Task instructions — Copy the items word for word, from the line containing "Where should I" through the end of the items, and leave out the pictures.

Data in this exercise —
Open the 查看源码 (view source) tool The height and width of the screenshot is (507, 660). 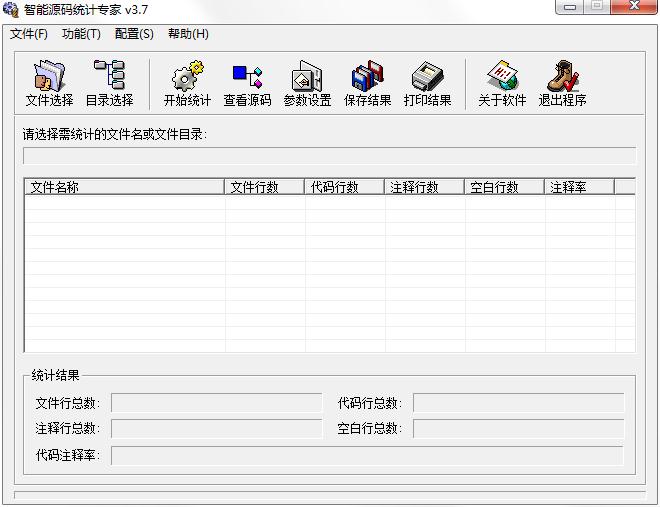[247, 83]
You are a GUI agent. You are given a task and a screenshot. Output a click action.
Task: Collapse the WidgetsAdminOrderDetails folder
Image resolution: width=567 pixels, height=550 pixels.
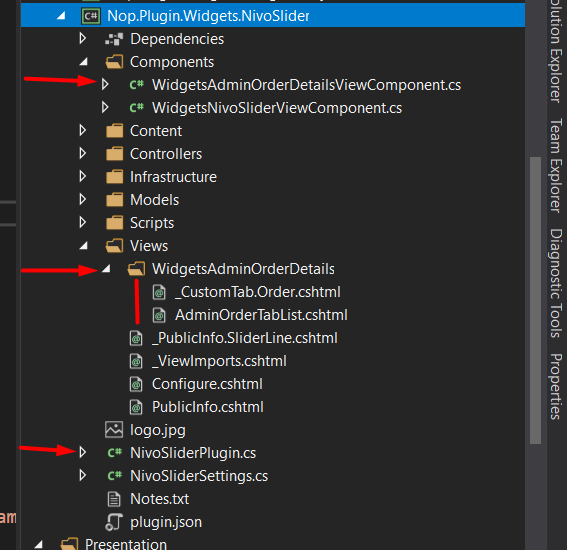(x=106, y=269)
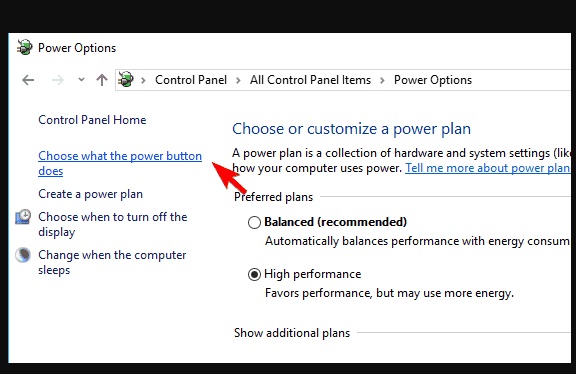Select the High performance radio button
Viewport: 576px width, 374px height.
[254, 274]

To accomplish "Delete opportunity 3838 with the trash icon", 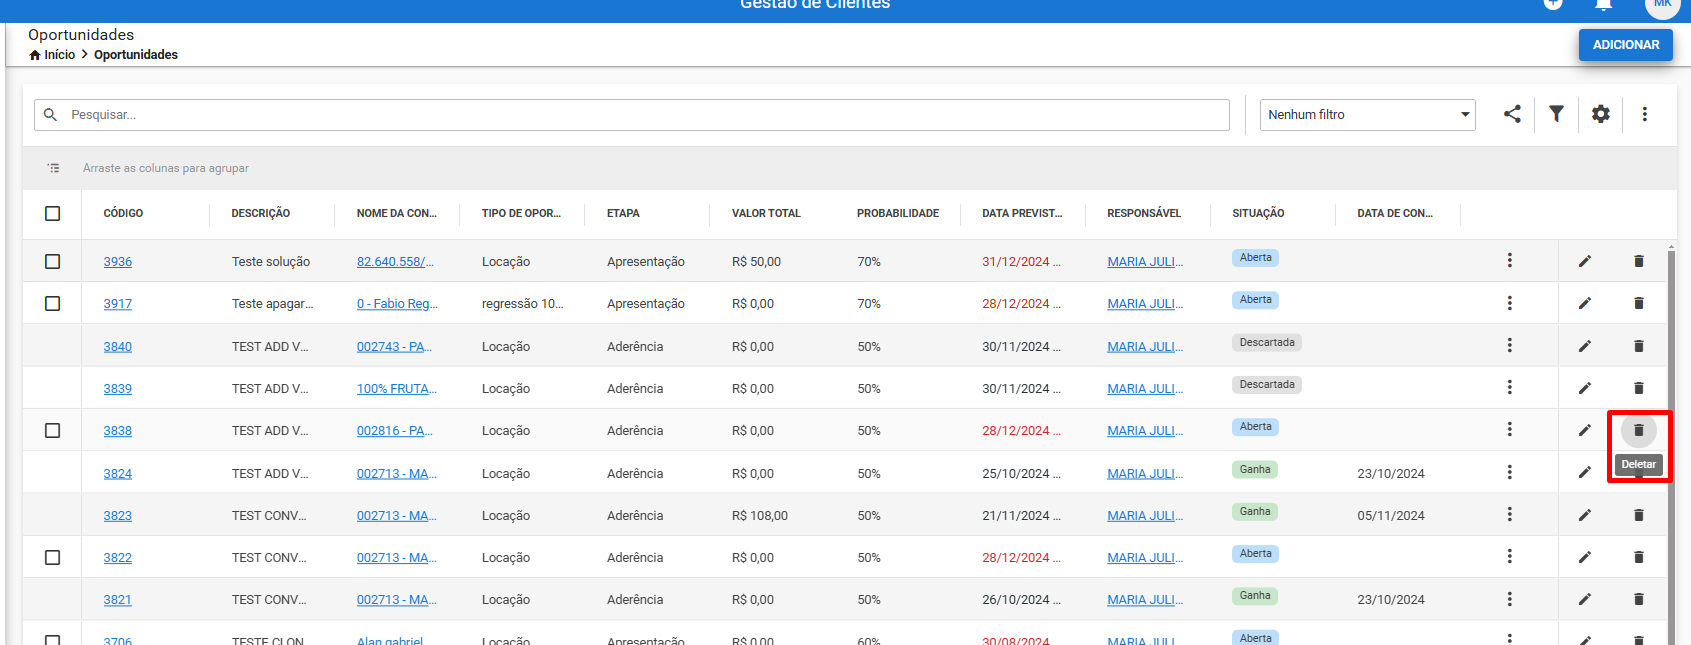I will click(1638, 430).
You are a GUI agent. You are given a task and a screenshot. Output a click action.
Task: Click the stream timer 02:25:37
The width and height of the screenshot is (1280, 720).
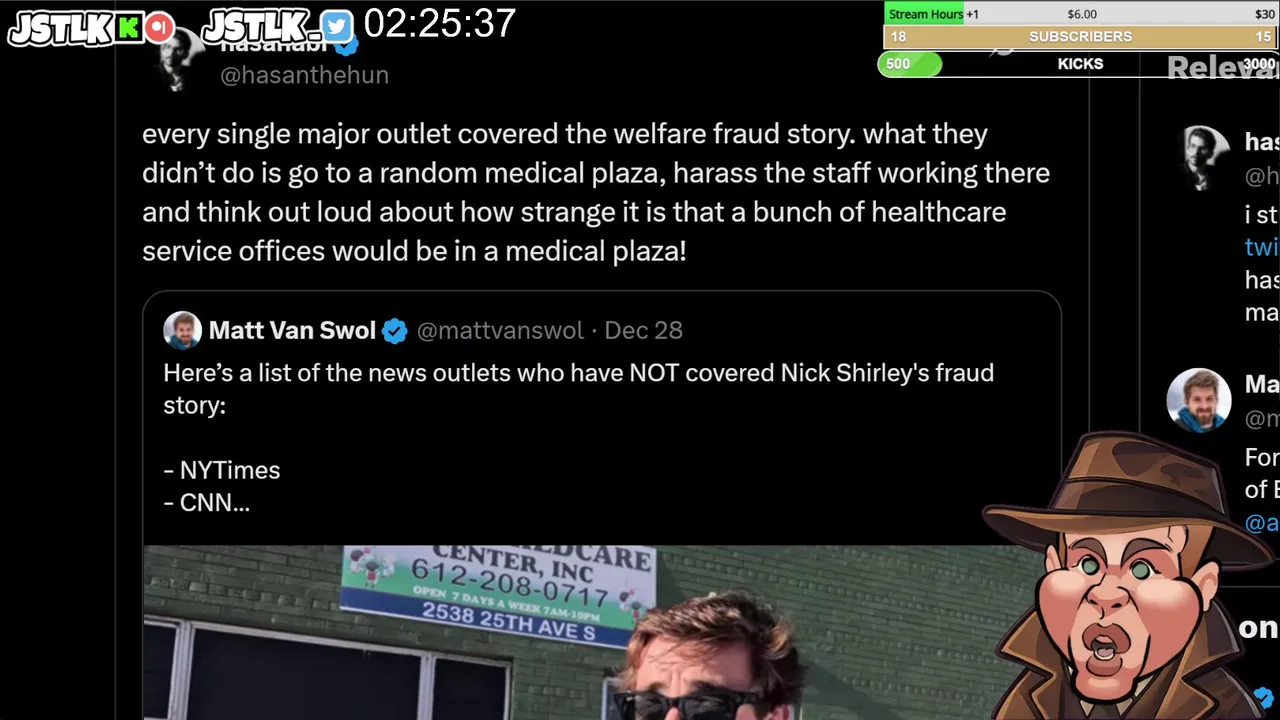click(439, 24)
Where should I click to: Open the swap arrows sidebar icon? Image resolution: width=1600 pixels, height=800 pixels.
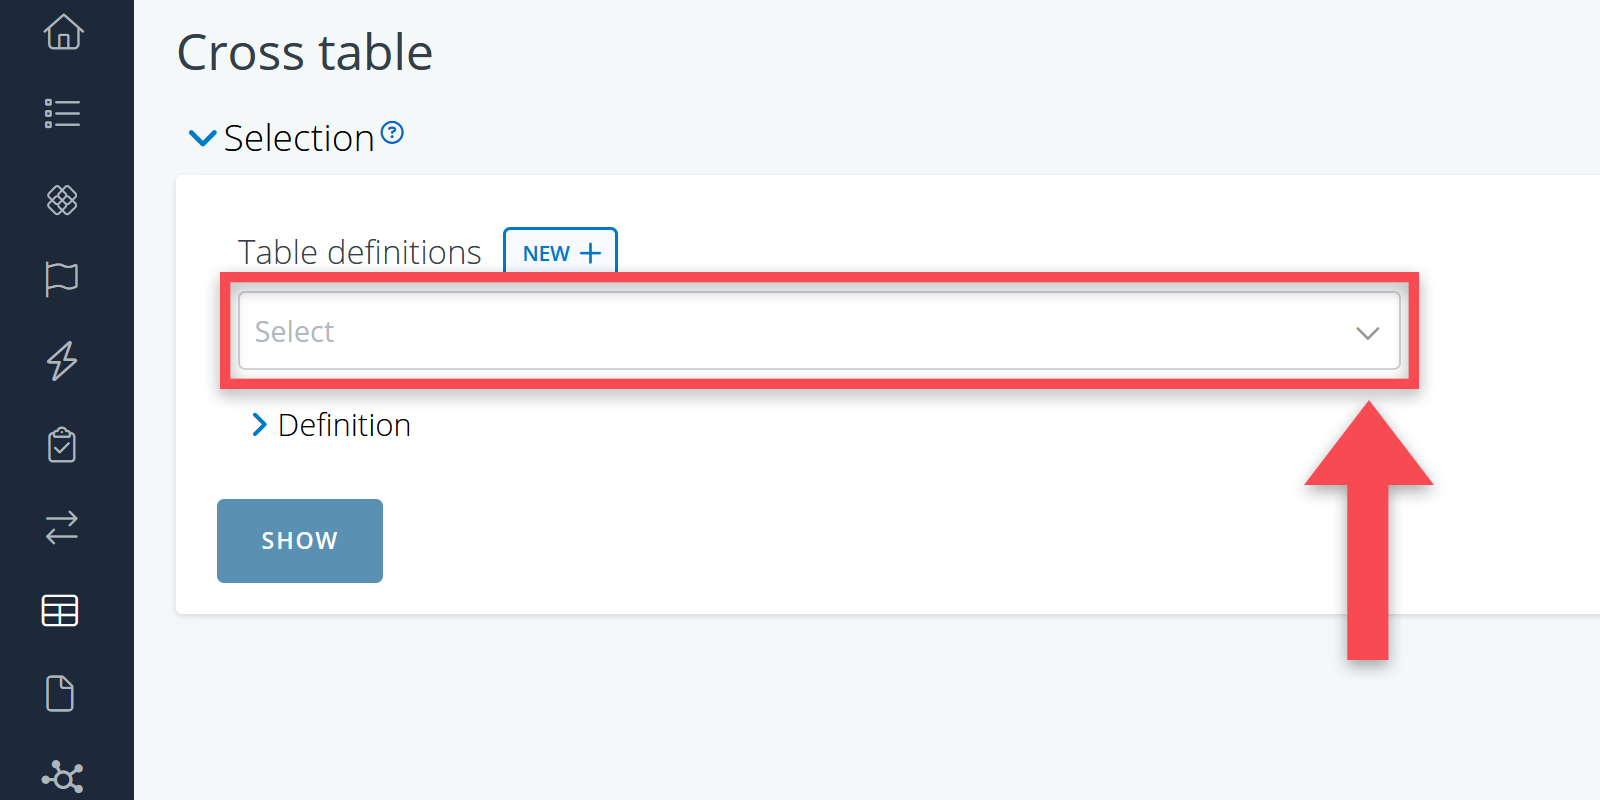62,527
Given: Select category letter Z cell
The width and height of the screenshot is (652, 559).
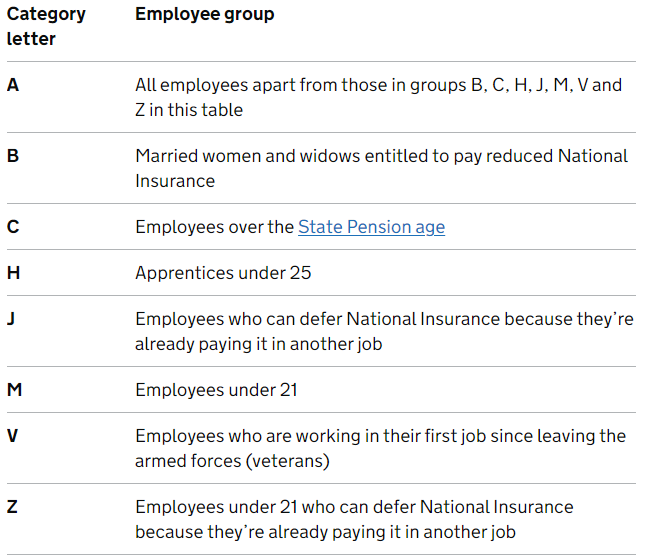Looking at the screenshot, I should 12,507.
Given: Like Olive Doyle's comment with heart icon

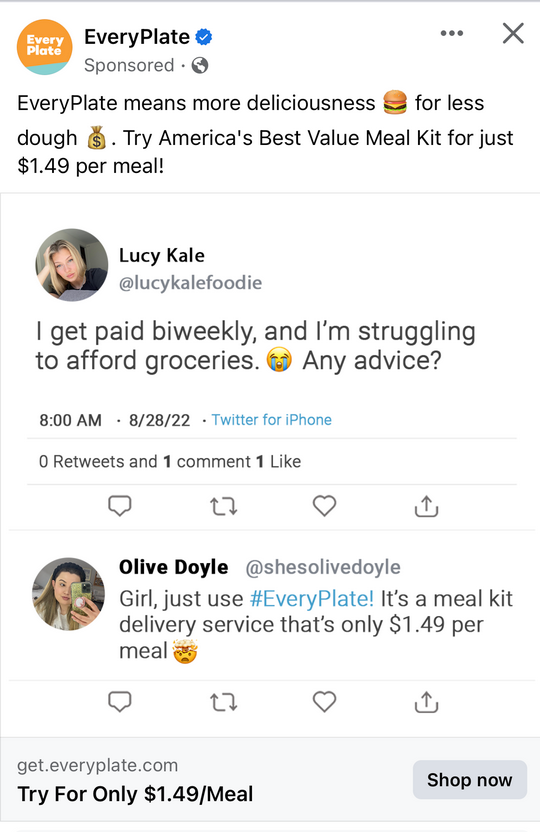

The result —
Where should I click to: Open the swap arrows sidebar icon? Image resolution: width=1600 pixels, height=800 pixels.
62,527
Given: Select category letter Z cell
The width and height of the screenshot is (652, 559).
Looking at the screenshot, I should 12,507.
Given: Like Olive Doyle's comment with heart icon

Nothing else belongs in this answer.